I am trying to find the distance between two or more IP geolocations without the use of an external script (not an admin). Here is my base search:
tag=login | geoip src_ip | stats distinct_count(src_ip_country_name) AS count_country, values(src_ip_country_name) AS country by username | where count_country > 1
I know I can find the difference in the latitude and longitude fields. Something like the following:
But how do I incorporate that into my base search? Would I be able to build a table with the geolocations and the distance grouped by username?
The pythagorean theorem is a good approximation only for shorter distances. If you're actually dealing with pretty big distances you have to break out some trig functions and calculate great circle distance. http://en.wikipedia.org/wiki/Great-circle_distance
And since eval can't do trig functions ( see http://splunk-base.splunk.com/answers/26399/can-eval-evaluate-cosines ) that would lead you back to a custom search command again.
However, if your distances are all short enough, then what you propose just needs to be plugged into eval.
| eval distance=sqrt(pow(src_ip_latidude1-src_ip_latidude2,2)+pow(src_ip_longitude1-src_ip_logitude2,2))
Once that eval clause gives you that field called distance on your rows, you can do whatever you want with it.
I completely forgot about the fact that that the Earth is round. 🙂 Too bad I can't use the great-circle formula.
How can I pull out the latitude and longitude field by username and plug it into the eval? In other words, how can I incorporate the eval into the base search?
Assuming you have those other four fields in your events, just tack the
| eval onto the end of the search. Just by that eval will add an additional field to all rows called "distance". Again you have to have all four of those fields by those exact case sensitive names, on all events. More generally on all incoming rows, whether they're events or whether they've already been transformed or altered by other search language commands.

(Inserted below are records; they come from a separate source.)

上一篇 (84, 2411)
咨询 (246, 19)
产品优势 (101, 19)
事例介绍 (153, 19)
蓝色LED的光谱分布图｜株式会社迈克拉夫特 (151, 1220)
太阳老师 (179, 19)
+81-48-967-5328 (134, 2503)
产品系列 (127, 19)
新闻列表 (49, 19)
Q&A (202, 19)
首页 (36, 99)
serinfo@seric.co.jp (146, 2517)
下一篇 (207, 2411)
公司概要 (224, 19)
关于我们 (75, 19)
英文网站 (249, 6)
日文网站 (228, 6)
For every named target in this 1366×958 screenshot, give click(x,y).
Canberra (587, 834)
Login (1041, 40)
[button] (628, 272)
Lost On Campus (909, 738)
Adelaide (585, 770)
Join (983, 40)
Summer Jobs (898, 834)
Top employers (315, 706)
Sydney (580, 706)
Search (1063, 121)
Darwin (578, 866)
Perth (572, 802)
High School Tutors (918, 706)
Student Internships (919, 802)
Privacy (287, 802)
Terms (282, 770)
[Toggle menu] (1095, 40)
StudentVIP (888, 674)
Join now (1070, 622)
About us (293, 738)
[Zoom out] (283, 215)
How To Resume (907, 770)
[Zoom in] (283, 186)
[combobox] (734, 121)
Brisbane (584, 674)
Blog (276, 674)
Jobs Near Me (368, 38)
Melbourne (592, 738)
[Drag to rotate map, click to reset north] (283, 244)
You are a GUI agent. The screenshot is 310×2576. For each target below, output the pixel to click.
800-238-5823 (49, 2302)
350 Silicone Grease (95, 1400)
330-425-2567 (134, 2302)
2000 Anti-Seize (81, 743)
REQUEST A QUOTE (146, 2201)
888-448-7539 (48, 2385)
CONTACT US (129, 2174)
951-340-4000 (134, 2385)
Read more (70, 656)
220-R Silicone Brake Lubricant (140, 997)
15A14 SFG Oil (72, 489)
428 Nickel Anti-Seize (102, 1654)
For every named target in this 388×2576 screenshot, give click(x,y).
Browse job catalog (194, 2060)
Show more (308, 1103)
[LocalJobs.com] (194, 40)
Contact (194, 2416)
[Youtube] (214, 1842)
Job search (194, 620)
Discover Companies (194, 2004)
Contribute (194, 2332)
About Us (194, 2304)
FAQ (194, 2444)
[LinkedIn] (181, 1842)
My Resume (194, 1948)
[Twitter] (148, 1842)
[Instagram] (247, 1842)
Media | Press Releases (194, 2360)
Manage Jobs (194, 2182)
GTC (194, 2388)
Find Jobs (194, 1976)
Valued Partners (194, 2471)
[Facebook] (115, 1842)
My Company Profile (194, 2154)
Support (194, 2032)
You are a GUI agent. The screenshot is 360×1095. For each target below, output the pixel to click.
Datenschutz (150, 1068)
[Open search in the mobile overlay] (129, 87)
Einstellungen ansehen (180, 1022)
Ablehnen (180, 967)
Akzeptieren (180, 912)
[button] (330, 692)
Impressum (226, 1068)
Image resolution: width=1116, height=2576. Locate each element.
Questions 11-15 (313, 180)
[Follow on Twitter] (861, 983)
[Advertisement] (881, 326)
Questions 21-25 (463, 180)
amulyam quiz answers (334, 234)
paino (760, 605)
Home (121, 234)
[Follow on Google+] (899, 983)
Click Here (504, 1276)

I think my question is a little more complex than I initially thought. My current base search only has the srciplatitude and srciplongitude fields. I want break it up (e.g. latitude1, latitude2, etc.) grouped by the username. I'm thinking I would need alter the end of my search to something like "where (count_country > 1) AND (distance > 100)". That means I likely need to do the distance calculation it within my stats clause. Because after my stats clause, I no longer have access to the latitude and longitude fields.
No, I don't see why you'd need to do the distance calculation within the stats clause. That would be a little crazy. Do it before and use some form of
last(distance) as distance by username, or
by username distance in your stats, and then filter afterwards. Or use some form of
last(src_ip_latitude) as src_ip_latitude last(src_ip_longitude) as src_ip_longitude in stats and then do the distance calculation after.
I'm working on a similar query and I much appreciate what you've both done here. I've worked up this:
| lookup geoip clientip |dedup userID, client_city| eval location=clientip."- ".client_city.", ".client_region.", ".client_country| stats last(client_lat) as Lat1, last(client_lon) as Lon1, first(client_lat) as Lat2, first(client_lon) as Lon2, values(location) dc(client_city) as distinctCount by userID| where distinctCount = 2 | eval distance=sqrt(pow(Lat1-Lat2,2)+pow(Lon1-Lon2,2))|sort distance desc
I've gotten it to work when a user has had 2 different IPs. using first & last precludes more though. Still trying to work on that.
fast forward into the future, we can do the great circle formula in Splunk now.
This example will provide the expected result:
| makeresults | eval lat1=1, lon1=1, lat2=2, lon2=2 | eval rlat1 = pi()*lat1/180, rlat2=pi()*lat2/180, rlat = pi()*(lat2-lat1)/180, rlon= pi()*(lon2-lon1)/180 | eval a = sin(rlat/2) * sin(rlat/2) + cos(rlat1) * cos(rlat2) * sin(rlon/2) * sin(rlon/2) | eval c = 2 * atan2(sqrt(a), sqrt(1-a)) | eval distance = 6371 * c | table lat1 lon1 lat2 lon2 distance
distance will be the distance in
Hope this helps ...